The shape of Todd Wayman’s Porsche 944 Turbo is familiar to anyone with even a passing fancy for cars. But the noises it makes are all wrong for the German sports car. Gone is the sonorous, high-pitch buzz from the 2.5-liter turbocharged four cylinder. In its place is the loud, thundering baritone of a GM LS1 V8. It’s a jarring contrast of sight and sound — and it’s very cool.

It’s even cooler that Wayman did the conversion himself.

A Lexus technician by trade, Wayman bought the car from a Porsche Club member who raced the car in the PCA’s E Stock class. It had a cage and the required safety equipment and even a full interior. Wayman used it for HPDEs with NASA and other car marque clubs in 2011. At one of the last events at Heartland Park that year, well, you can almost guess what happened next.

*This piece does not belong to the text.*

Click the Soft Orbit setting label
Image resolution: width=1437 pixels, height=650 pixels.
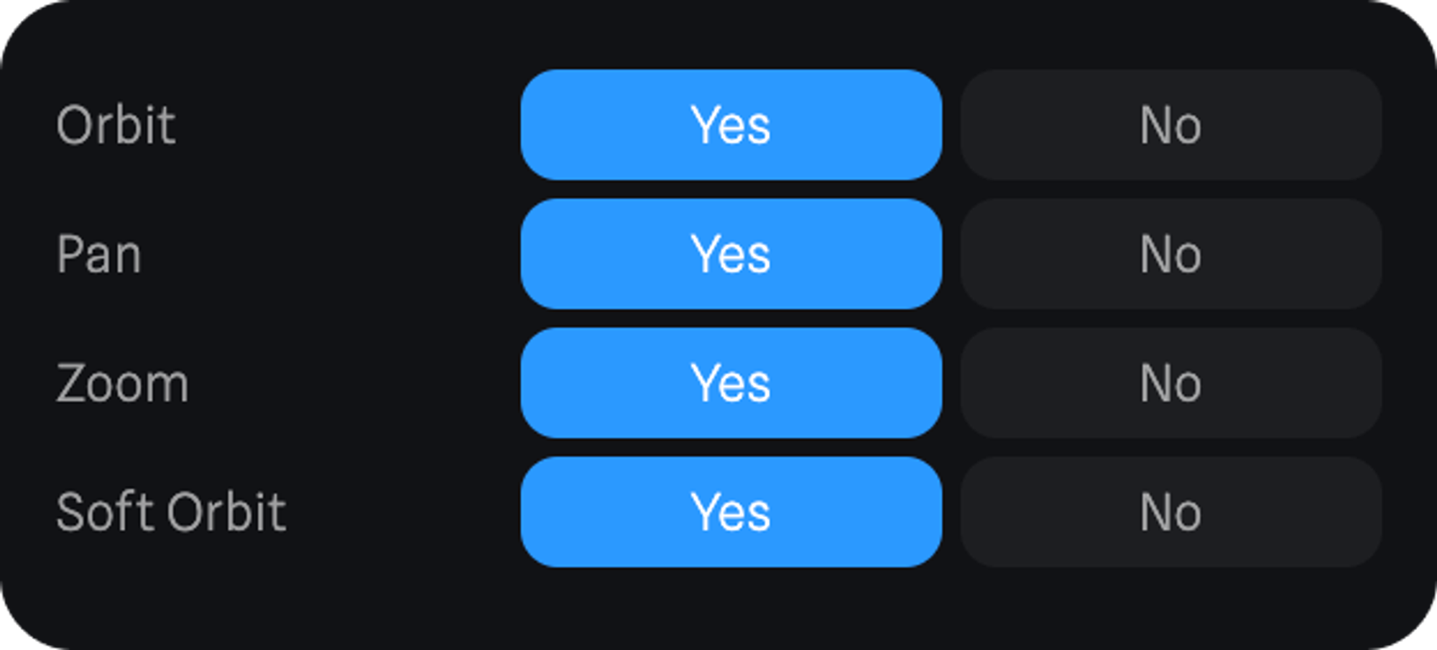coord(171,512)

“I was going around the Carousel,” Wayman said. “And those engines are kind of notorious for oil starvation under large sweeping left-hand turns. I came around there, and it made some weird noise — and I blew the motor up, basically.”

At least he had a full winter’s offseason to piece the car back together. But after doing a bit of research, Wayman discovered people were transplanting GM V8s into 944s and there were even two companies that offered kits to facilitate the swap. Wayman had a second generation Mazda RX-7 years before and he’d always wanted to do an LS swap in it, but he ended up selling that car. Now he had a chance to do the same swap in his 944 Turbo.

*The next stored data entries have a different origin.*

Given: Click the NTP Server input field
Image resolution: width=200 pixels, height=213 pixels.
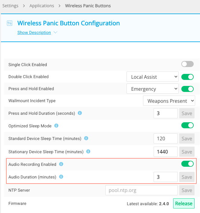Looking at the screenshot, I should pyautogui.click(x=142, y=190).
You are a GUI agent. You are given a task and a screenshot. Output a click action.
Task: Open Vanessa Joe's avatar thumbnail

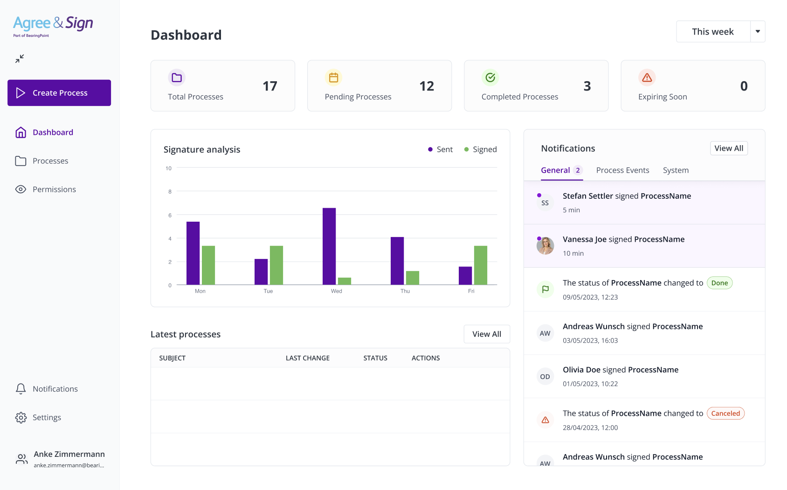click(545, 246)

“I hated everything about the engine in that car,” he said. “It was awful to work on. That motor is complicated. It’s crammed in there.

Topeka1041

“The car drove great,” he added. “It was fun to drive, but that engine, I never liked it, so when it blew up and I started looking around, I found out a lot of people were starting to do LS1 swaps in 944s. As soon as I found that out, I was like, ‘Oh, I’m doing it. There’s no question.’”

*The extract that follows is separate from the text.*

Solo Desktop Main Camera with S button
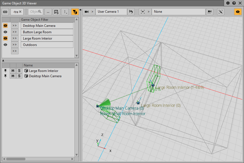 pos(19,76)
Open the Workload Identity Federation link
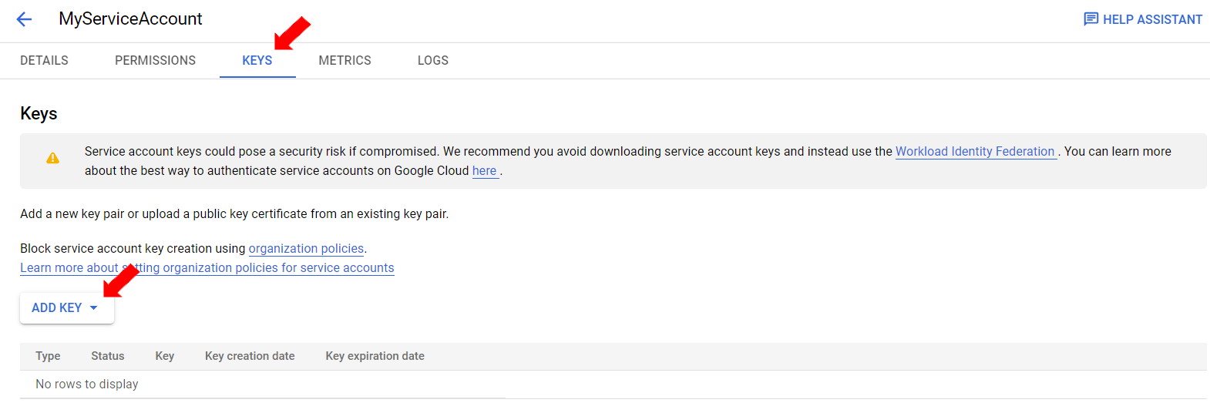Viewport: 1210px width, 413px height. (x=974, y=152)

Wayman found a salvage yard the specializes in LS engines and he bought a complete setup, which included the engine and transmission, wiring harness and ECU and even the pedal assemblies. Because the 944 has a rear-mounted transaxle, he sold the T-56 transmission. He spent a month doing research and gathering up all the parts he would need, including the kit from Texas Performance Concepts and a hydroboost brake booster from an S195 Mustang.

Topeka1008

“When you do the V8 swap, there is no room for a vacuum booster,” Wayman said. “I had DTC-70 Hawk pads on there, and they are Hawk’s most aggressive pad and I really liked them, but when I went to the hydroboost, the pedal was really stiff and there wasn’t enough play to modulate the brakes real well, so I dropped down to a DTC-60 and that really helped.”

The installation kit comes with bunch of stuff, most notably a bell housing adapter, clutch disc, an oil pan and pickup tube, engine mounts, spacers to lower the cross member and specific headers. There is more to it, but you get the idea.

Topeka1046

Here’s the cool part. Because the car uses the stock transaxle, the factory speedometer still works. Wayman also was able to use his stock factory coolant and oil pressure sensors, so the factory gauges work, too. Even the factory tachometer works.

“Interestingly enough the LS1 tach signal is a four cylinder tach signal, so one wire right to the factory Porsche tach and the tach is completely accurate,” Wayman said. “It was really pretty simple. Not that big of a deal. I guess it’s easy for me to say, because I work on cars all day for a living, but it really wasn’t that bad.”

Topeka1009

Wayman did the installation in his garage in his spare time. He pulled the old motor out the day after Christmas in 2011, and had the car up and running for a shakedown at an autocross in April 2012.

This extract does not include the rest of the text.